According to a report from the Wall Street Journal,China responded on Thursday to growing international defiance of its new air-defense zone in the East China Sea both by sending advanced fighter jets to the area and trying to play down any threat of military retaliation—underlining the confusion and escalated tension over the territorial dispute.
The announcement by China's air force that it had sent fighters and an early-warning aircraft to patrol the zone came just a few hours after Japan and South Korea, following the U.S.'s lead, said their military aircraft had flown into the zone without notifying Beijing over the past few days, and would continue to do so.
The U.S. challenged the zone's credibility on Tuesday by sending in two B-52 bombers without informing Chinese authorities, who had warned when they declared the zone on Saturday that such incursions would be met with unspecified "defensive emergency measures."
The conflicting signals from Beijing highlight the challenge the Chinese leadership faces as it tries to contain the international fallout from its surprise decision to establish the zone, without appearing weak in front of an increasingly nationalistic domestic audience.

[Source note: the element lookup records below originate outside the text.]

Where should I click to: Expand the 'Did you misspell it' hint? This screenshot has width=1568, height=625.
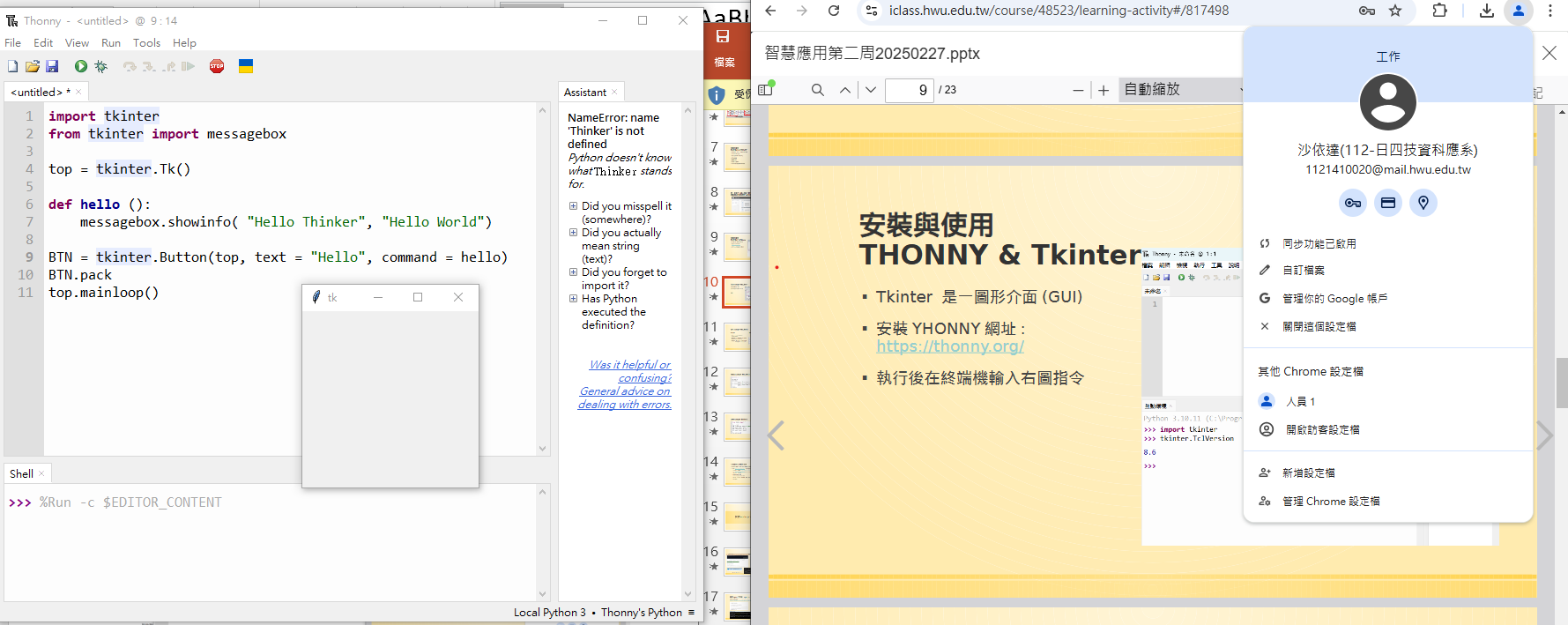coord(573,206)
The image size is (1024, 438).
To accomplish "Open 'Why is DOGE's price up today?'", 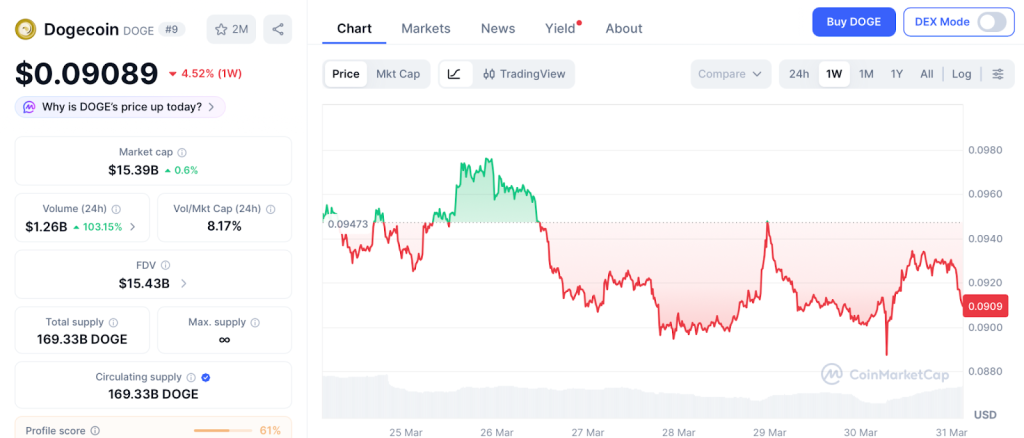I will (x=120, y=107).
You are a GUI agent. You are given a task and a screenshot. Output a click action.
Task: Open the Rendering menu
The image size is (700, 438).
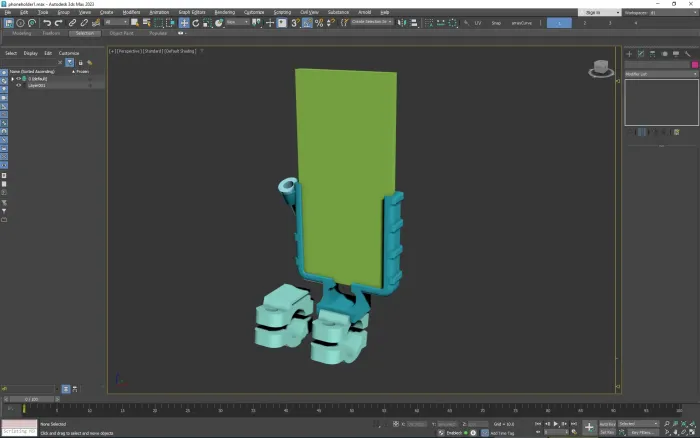click(225, 12)
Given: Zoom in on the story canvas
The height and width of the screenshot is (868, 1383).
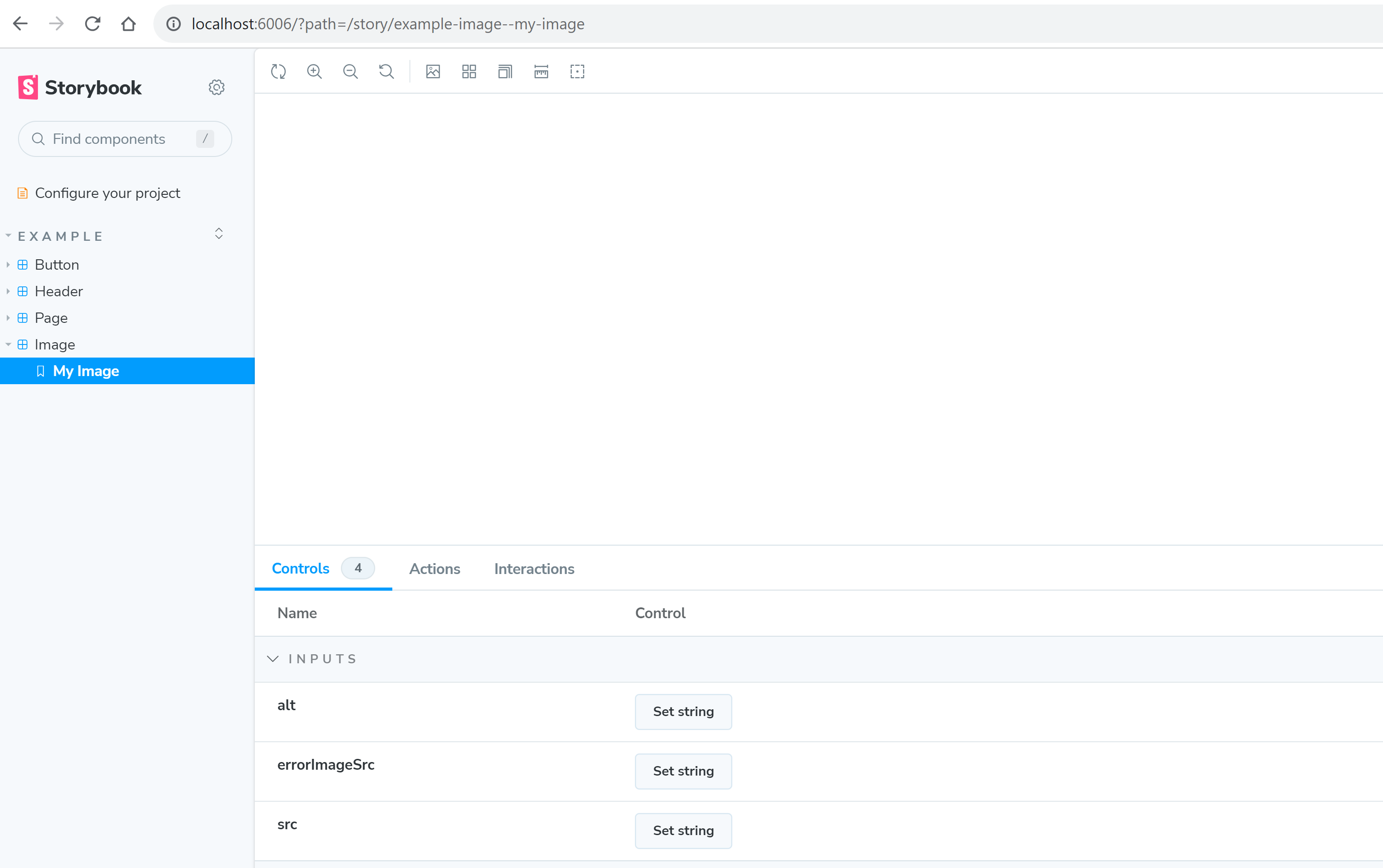Looking at the screenshot, I should pos(315,71).
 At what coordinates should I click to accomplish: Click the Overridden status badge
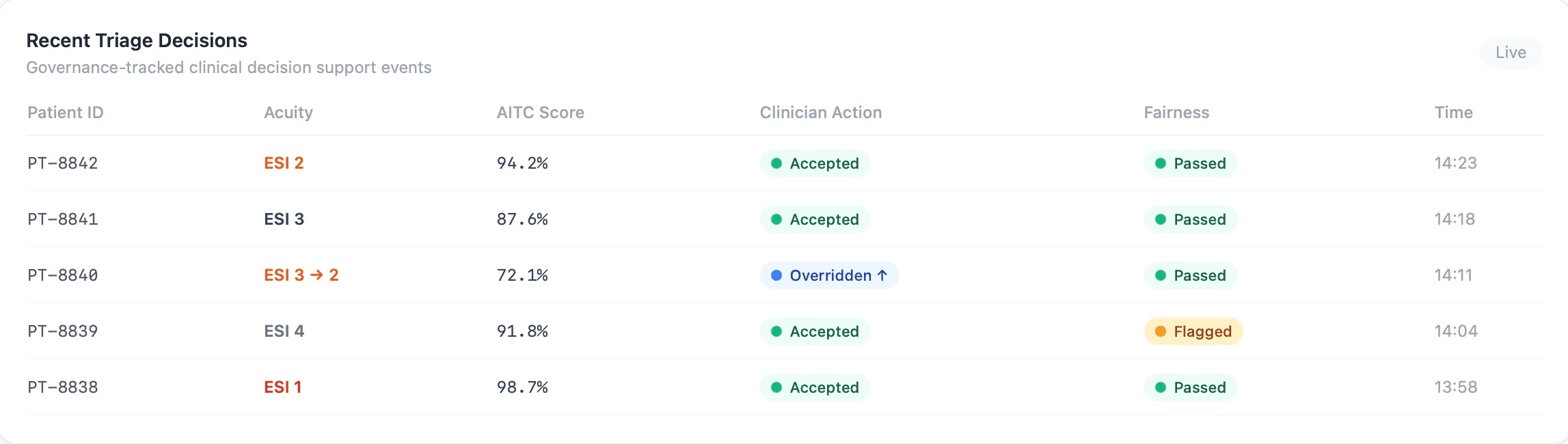click(829, 275)
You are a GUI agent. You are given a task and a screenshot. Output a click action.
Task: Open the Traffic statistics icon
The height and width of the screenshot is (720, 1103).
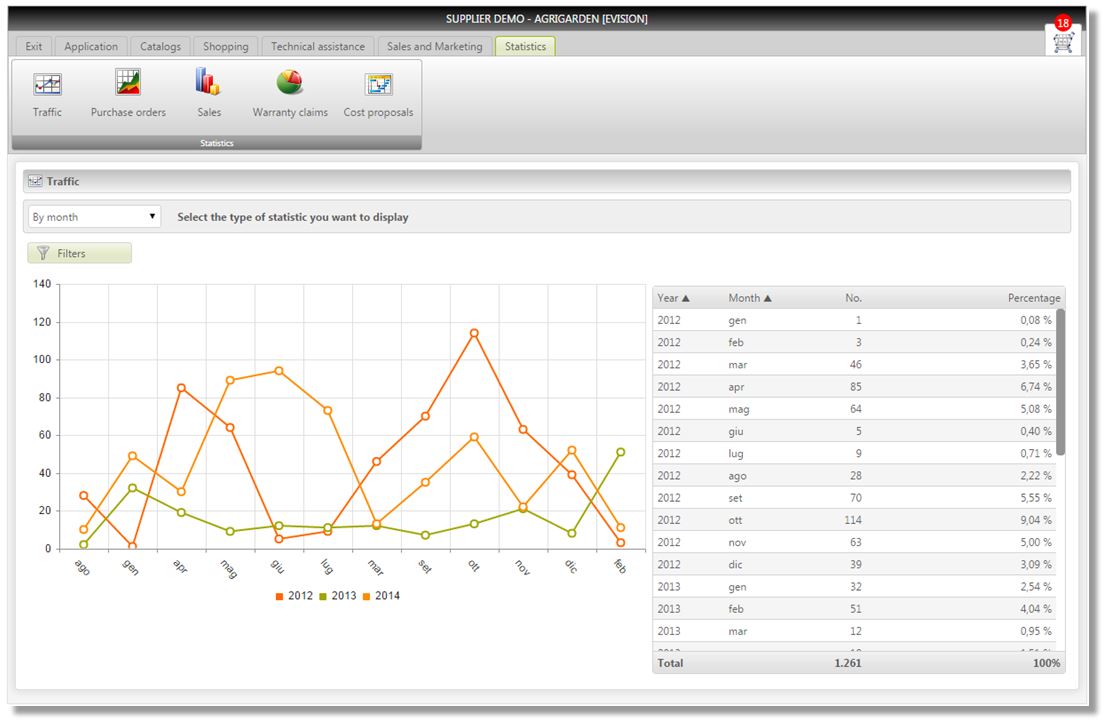click(47, 85)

China's apparent easing of its original warning suggests its fighters will monitor and escort rather than repel U.S., Japanese and South Korean aircraft that violate the rules of the zone, which covers islands claimed by Beijing and Tokyo, said Chinese and foreign analysts. The spat over the uninhabited islands in the East China Sea—known as the Senkaku in Japan and Diaoyu in China—has escalated over the past year.
To maintain its credibility internationally and domestically, China is likely to increase such escorts, a move that in such a tense political climate greatly increases the risk of an aerial incident that could spiral into a military clash, analysts and diplomats said.
Defense and international-relations analysts and Western and Asian diplomats said the Chinese government was still sending conflicting signals over how it intends to enforce the zone, which overlaps with similar ones established by Japan, South Korea and Taiwan.
China's ambiguity may be a deliberate attempt to make the U.S. and its allies wary of continuing military flights into the zone without observing its regulations, the analysts and diplomats said. But it could also stem from poor planning and a failure to consult other countries or experts, they said.